# Is there a way of retrieving the number $e$ from the tables of Napier?

I am looking for a way to relate the numbers in the tables of Napier Mirifici Logarithmorum Canonis Descriptio with the number $$e$$. For example, as Napier used the number $$\left(1-\frac{1}{10^7}\right)$$ to calculate the logarithms. His successive calculations might have generated a number close to $$\left(1-\frac{1}{10^7}\right)^{10^7}$$. Therefore, the tables might have contained a number close to $$3,678,794$$, which is equal to the integer part of $$10^7\times\left(1-\frac{1}{10^7}\right)^{10^7}$$, as $$\left(1-\frac{1}{10^7}\right)^{10^7}$$ gets close to $$\frac{1}{e}$$ and Napier multiplies the result by $$10^7$$.

However, we cannot use this reasoning directly. Is there a way of relating a number in the table with the number $$e$$? Maybe taking the $$\arcsin$$ of a number in the table or doing another kind of calculation?

My goal is to make the findings of Napier closer to a modern reader and to clarify the evolution of the ideas that brought the definition of the number $$e$$.

The entries of the tables (as seen, for example, here by following the link to the "spreadsheet tables") give an angle $$\theta$$ (in degrees and minutes), then $$\sin\theta$$, then $$-\ln\sin\theta$$.
If $$-\ln\sin\theta = 1$$, then $$\sin\theta = \frac1e$$, and $$\theta = \arcsin \frac1e$$, which is between $$21^\circ 35'$$ and $$21^\circ 36'$$ (closer to the former).

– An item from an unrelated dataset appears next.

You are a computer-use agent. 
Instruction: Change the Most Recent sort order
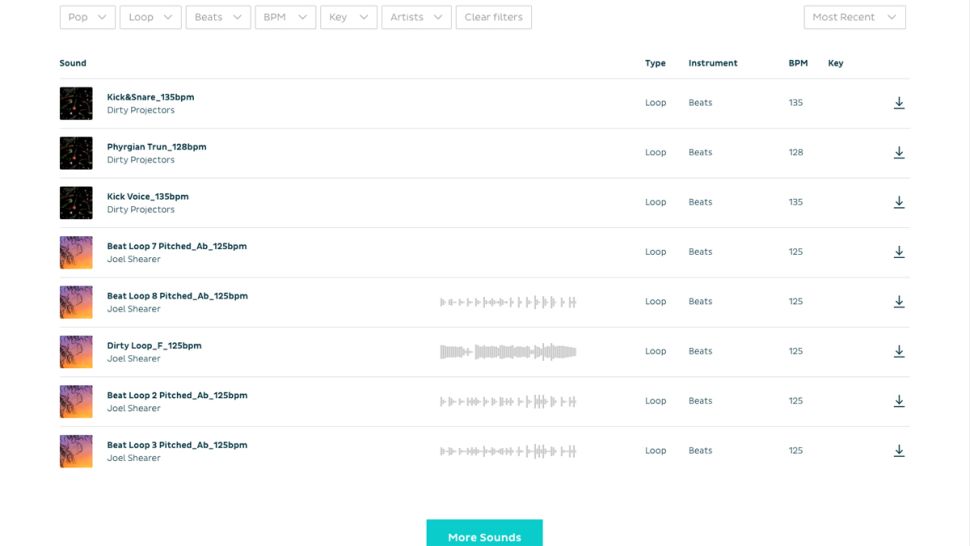(854, 17)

Even without anachronistically using a calculator to compute that, we can find this entry by looking through the $$-\ln\sin\theta$$ column for a value close to $$1$$. And we find (on page 44 of the PDF) a table with the following fragment:
$$\begin{array}{cccc} \text{Degree} \\ 21 \\ \\ \text{Minute} & \text{Sine} & \text{Logarithm} & \cdots \\ \vdots & \vdots & \vdots \\ 35 & 3678541 & 10000690 & \cdots \\ 36 & 3681246 & 9993339 & \cdots \\ \vdots & \vdots & \vdots \end{array}$$
This tells us that the value of $$\sin\theta$$ which gives $$-\ln\sin\theta = 1$$ (the value which we eventually identify as $$\frac1e$$) is between $$0.3678541$$ and $$0.3681246$$.